● Aim of the exercise
An exact copy is needed of the lines in the entries below from the line with "Toggle the 文件 select-all checkbox" up to and including the line with "Task: Open folder", and of nothing else. Leave the pictures out.

BEGIN Source data

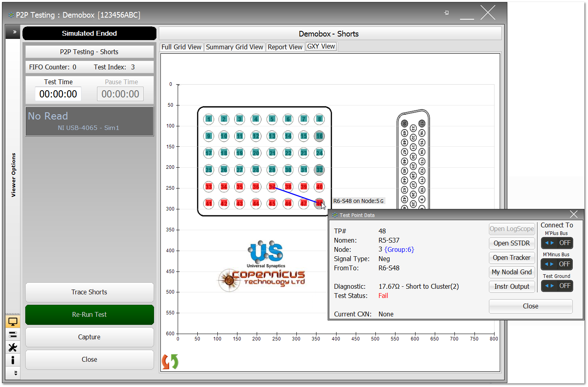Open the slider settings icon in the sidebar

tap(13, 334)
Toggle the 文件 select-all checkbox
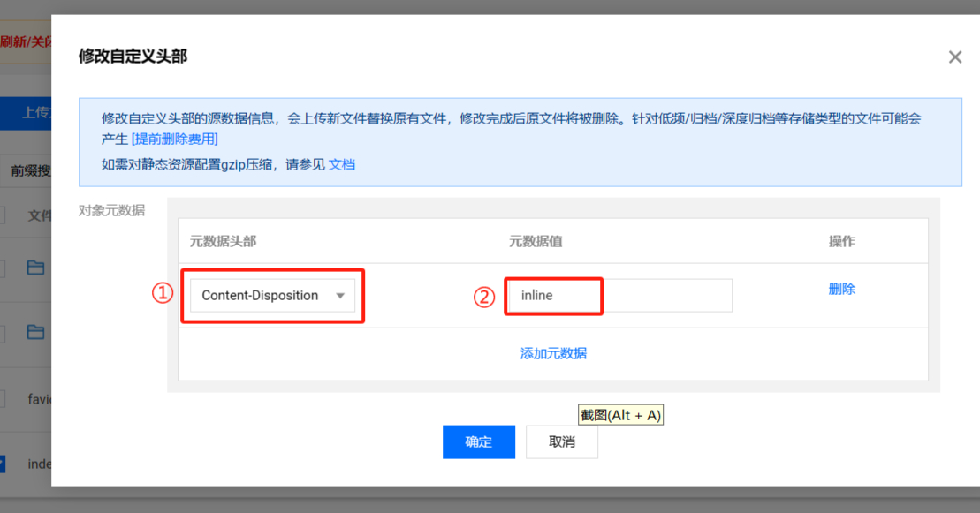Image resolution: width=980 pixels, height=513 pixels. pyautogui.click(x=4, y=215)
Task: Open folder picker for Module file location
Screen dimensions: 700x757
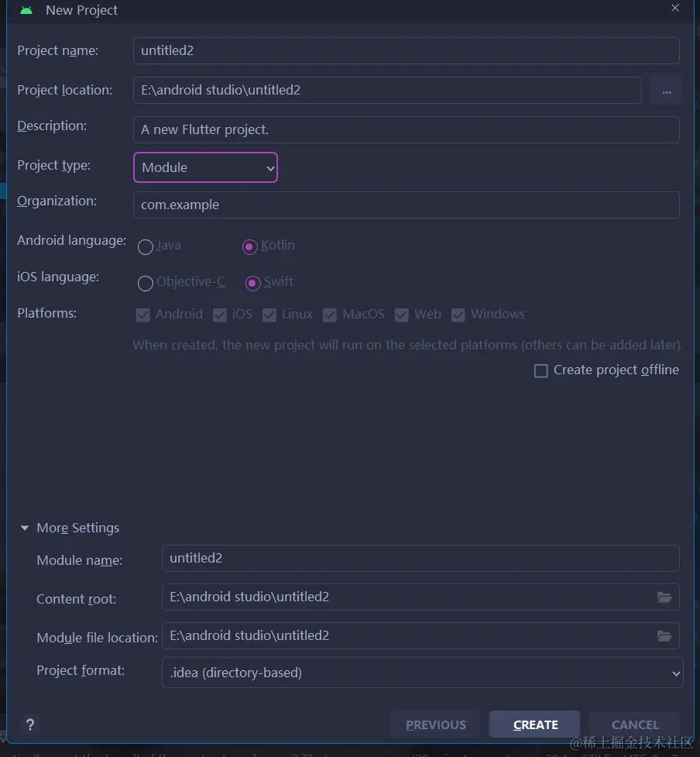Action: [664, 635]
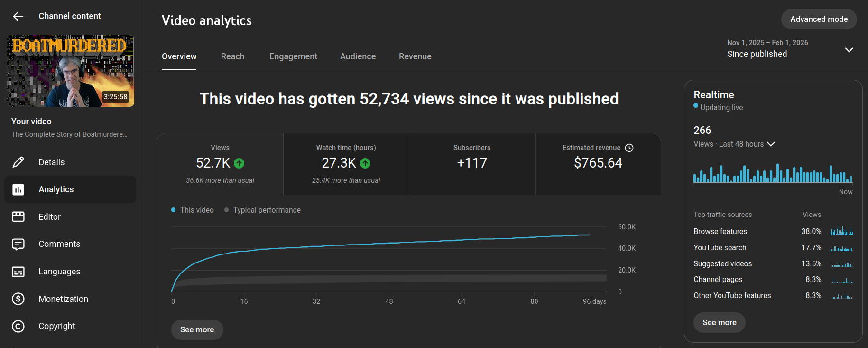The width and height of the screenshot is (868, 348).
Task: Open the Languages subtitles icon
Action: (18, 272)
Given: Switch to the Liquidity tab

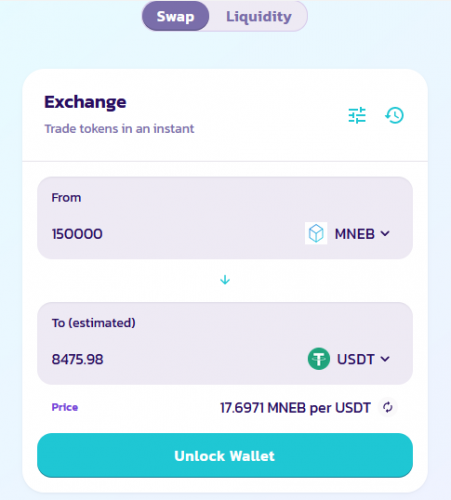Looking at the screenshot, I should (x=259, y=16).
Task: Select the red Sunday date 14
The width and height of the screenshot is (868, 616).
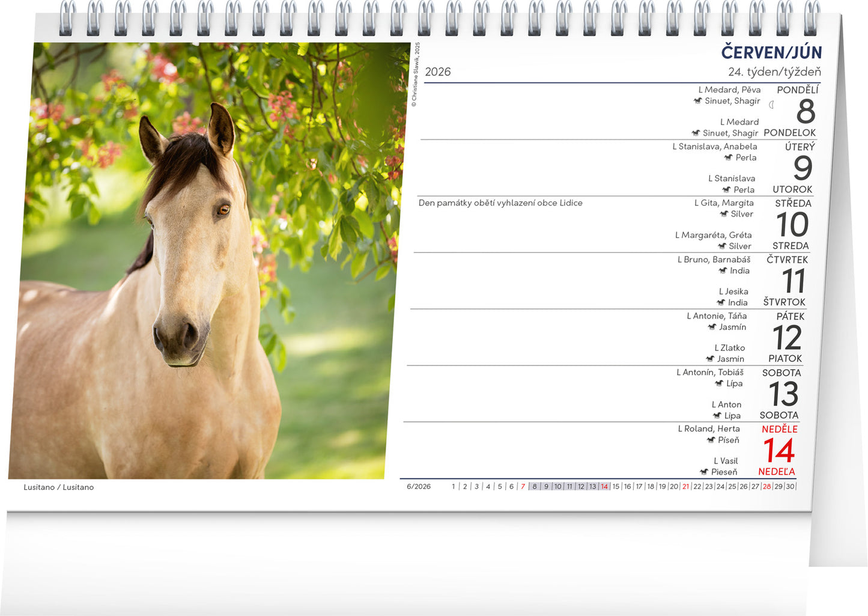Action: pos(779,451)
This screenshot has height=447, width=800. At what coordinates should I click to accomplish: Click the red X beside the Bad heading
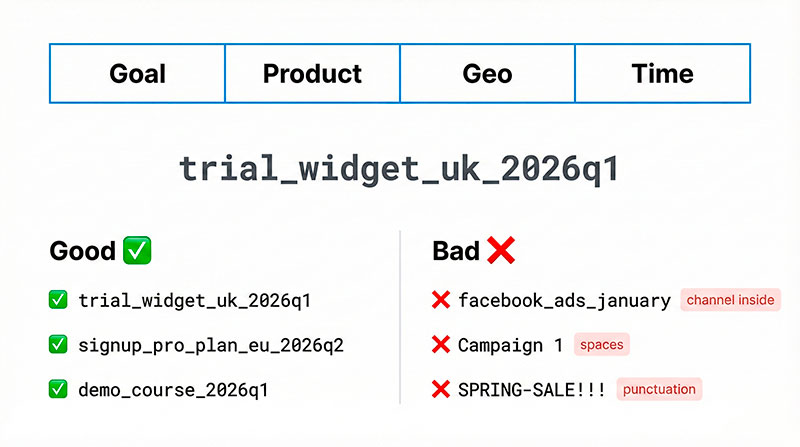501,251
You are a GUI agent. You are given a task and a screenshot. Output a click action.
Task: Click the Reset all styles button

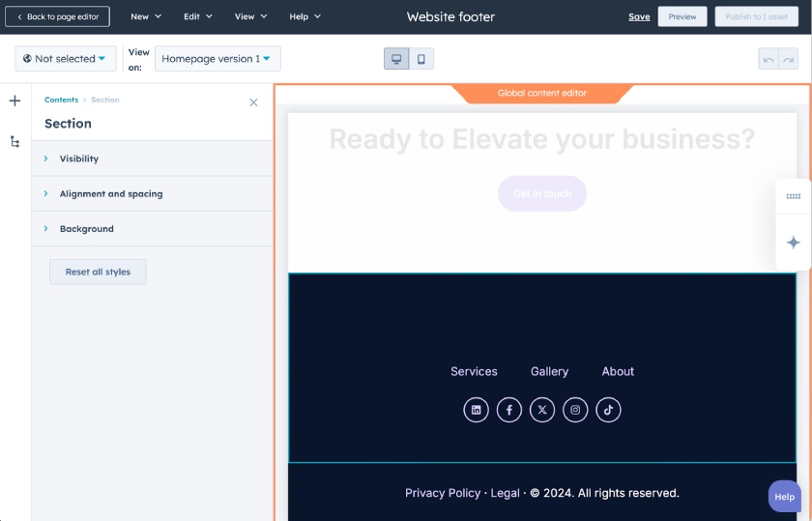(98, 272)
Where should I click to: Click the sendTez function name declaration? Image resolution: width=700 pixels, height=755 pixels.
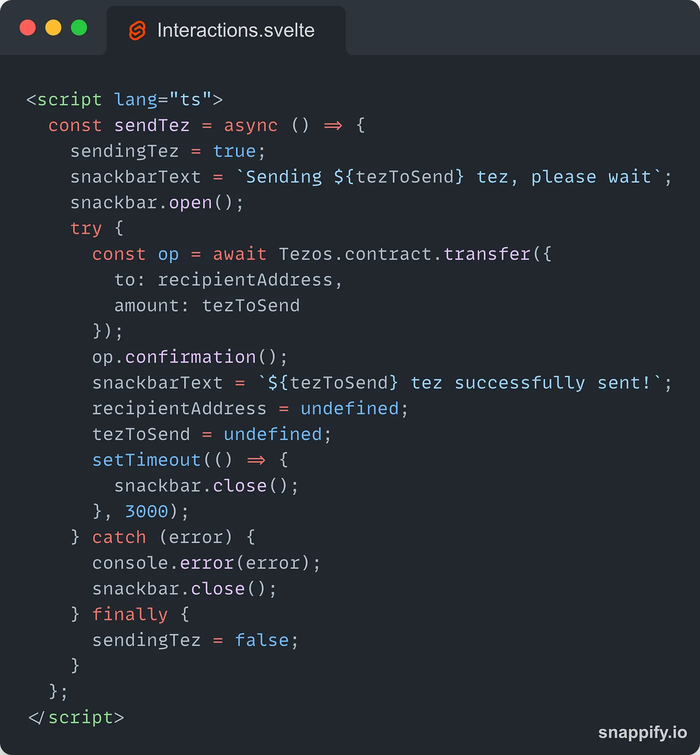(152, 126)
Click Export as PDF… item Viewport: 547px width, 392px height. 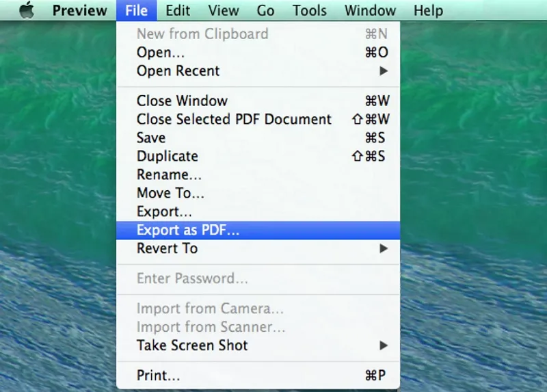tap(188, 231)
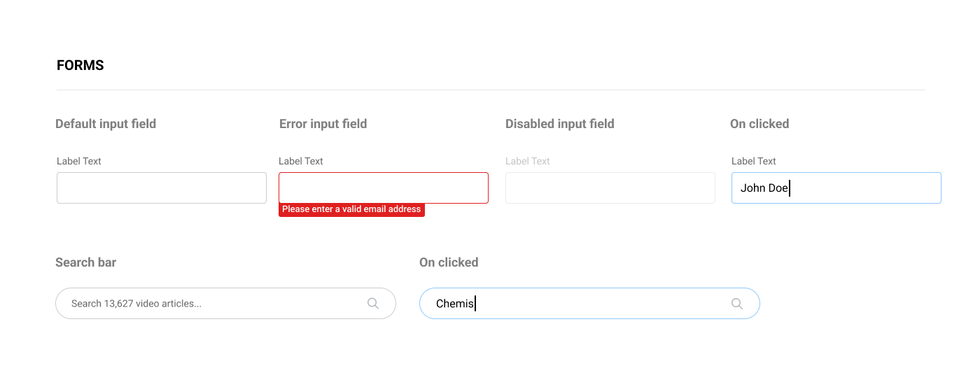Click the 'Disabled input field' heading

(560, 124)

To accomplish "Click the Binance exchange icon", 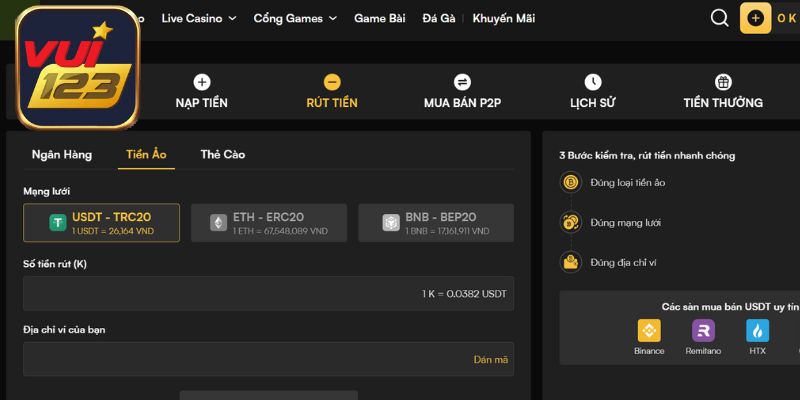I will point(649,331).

END Source data

● Solution to this exercise
Toggle the 文件 select-all checkbox
Image resolution: width=980 pixels, height=513 pixels. pyautogui.click(x=4, y=215)
Task: Open folder picker for Module file location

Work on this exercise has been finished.